1. INTRODUCTION
The volume of web data is increasing rapidly every day and is responsible for the information overload problem. (Gantz & Reinsel ,2012)The artificial intelligence techniques have been applied to big data to obtain the abstract representation of the knowledge present in data for various applications.(Adomavicius & Tuzhilin, 2005)
Documents clustering techniques are used for improving the efficiency and effectiveness of Information retrieval. Use of partition document clustering for information retrieval improves the retrieval efficiency as the document collections are partitioned and queries are matched against cluster centroids only. The retrieval efficiency is achieved by reducing the number of query-document comparisons for IR, but there is decrease in retrieval effectiveness. Retrieval effectiveness is the percentage of relevant documents retrieved (Salton, & Buckley,1988) . Hybrid of optimization techniques like ACO as well as trust, Genetic Algorithm and Ontology have been used for effective personalized web search. ( Chawla ,2016 ; Chawla, 2018)

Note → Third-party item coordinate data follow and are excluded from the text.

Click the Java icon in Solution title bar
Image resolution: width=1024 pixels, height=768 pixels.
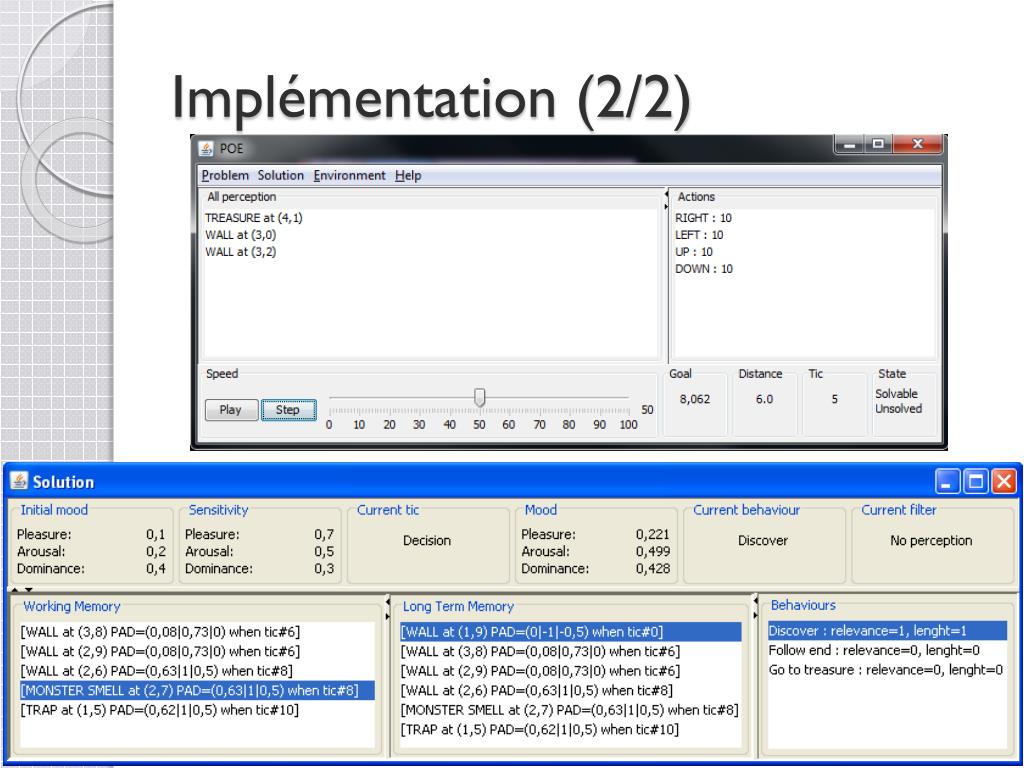pyautogui.click(x=20, y=481)
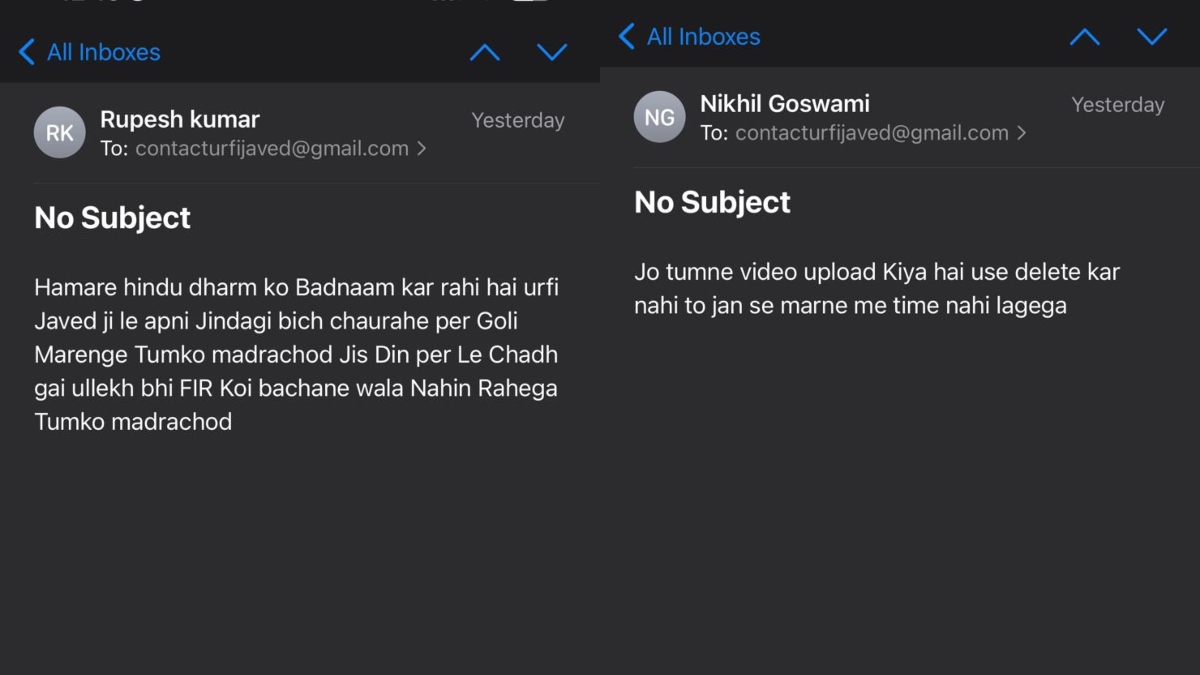Click the back chevron above Nikhil Goswami's email

pos(627,37)
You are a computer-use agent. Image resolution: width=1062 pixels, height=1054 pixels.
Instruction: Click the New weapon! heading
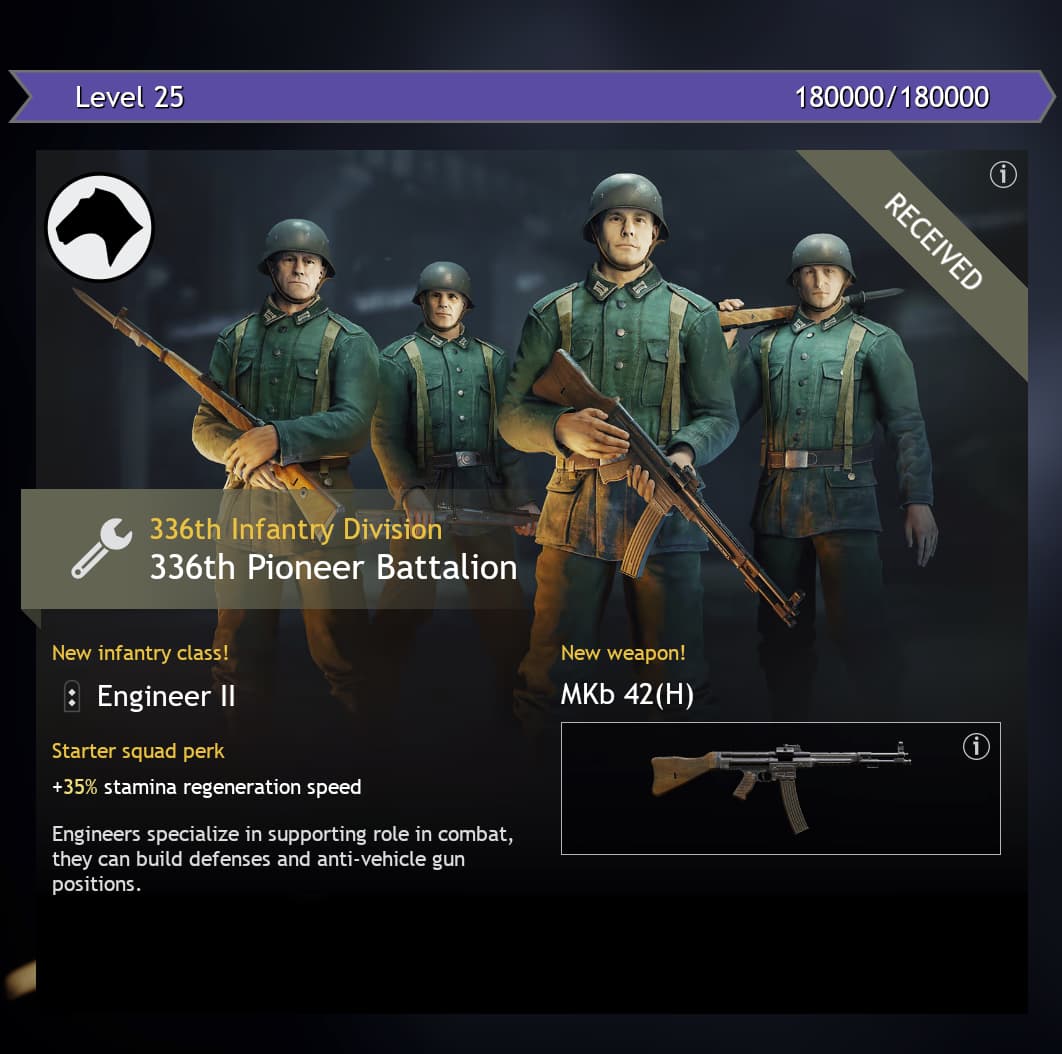(x=623, y=653)
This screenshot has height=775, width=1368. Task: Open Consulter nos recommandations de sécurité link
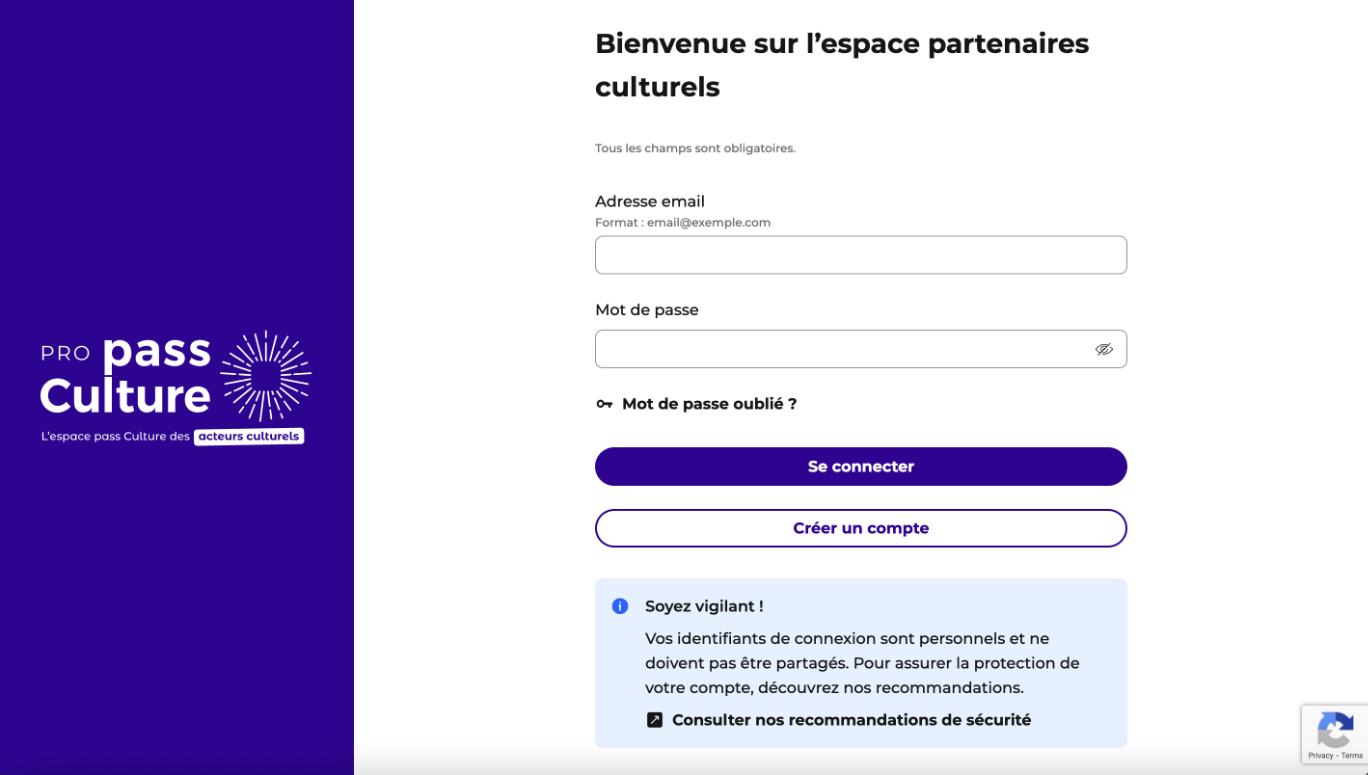pos(851,720)
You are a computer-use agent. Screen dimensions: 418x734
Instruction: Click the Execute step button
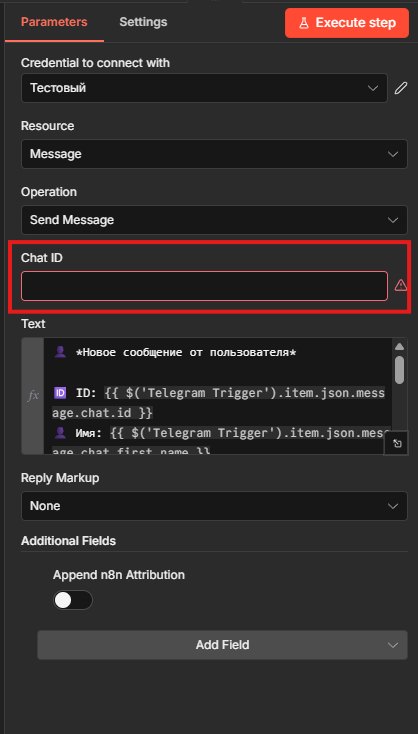coord(347,23)
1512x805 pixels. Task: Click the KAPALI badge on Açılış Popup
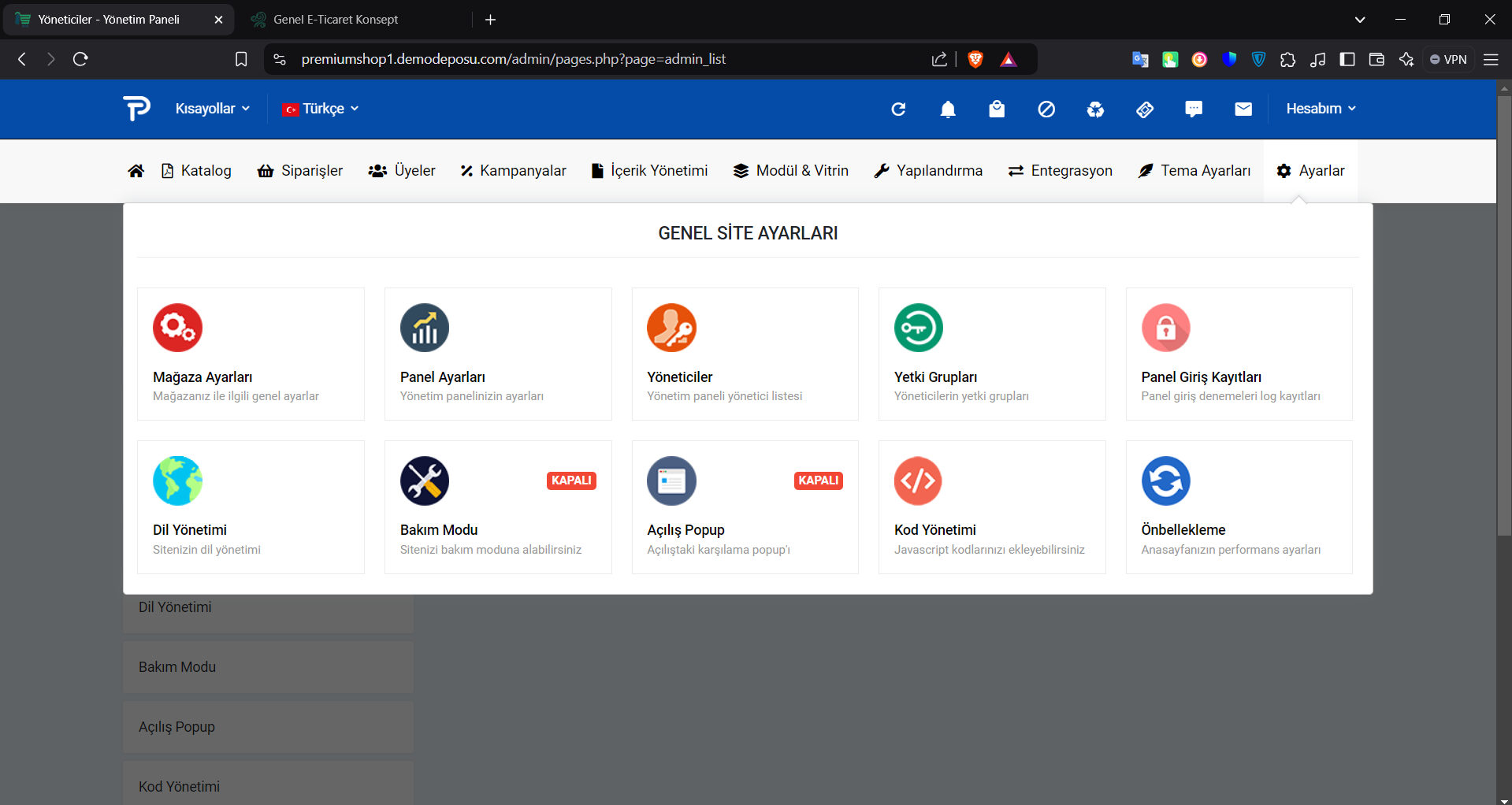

Deep learning models are widely used in big data mining to identify the abstract semantic feature from low level input data. The input data vector is passed through successive layers of non linear transformation to generate the high level semantic abstraction. These semantic representations of web documents and queries are used as effective source of knowledge for fast and effective information retrieval. Deep learning technique like convolution neural network has been used effectively to extract the semantic representation of web search queries and clicked documents. CNN proves to be effective in learning of semantic and patterns from queries, documents, users and items. ( Shen et al., 2014)
In (Xu, He & Li, 2018) convolution neural network is used to learn document as well as query semantic feature vector of low dimensionality for search as well as neural collaborative filtering models for recommendation. K-means has been simple and efficient for wide variety of data types. K-means has low computational requirements and store only documents, cluster membership of the documents and the cluster centroids. (DeFreitas, & Bernard, 2015)
In this paper deep learning model convolution neural network(CNN) is used in web query session mining to generate the abstract document semantic vector. The resulting semantic vectors are further clustered using K-means clustering to reveal search patterns of web users and is evaluated for clusters quality.
Experiment is conducted on the data set of web search query sessions for analyzing the effectiveness of deep learning model convolution neural network on the quality of cluster of web documents. The results of cluster analysis based on WCSS has been compared with TF.DF based clusters. The results show that WCSS decreases drastically for clustering using CNN based document representation therefore confirms the improvement in clusters quality using CNN based document semantic representation.
The organization of paper is as follows section 2 provides a detailed survey of related work, section 3 covers basic concepts used in the paper, section 4 provides the details of proposed work, section 5 explains the experimental study and in section 6 conclusion of paper is described.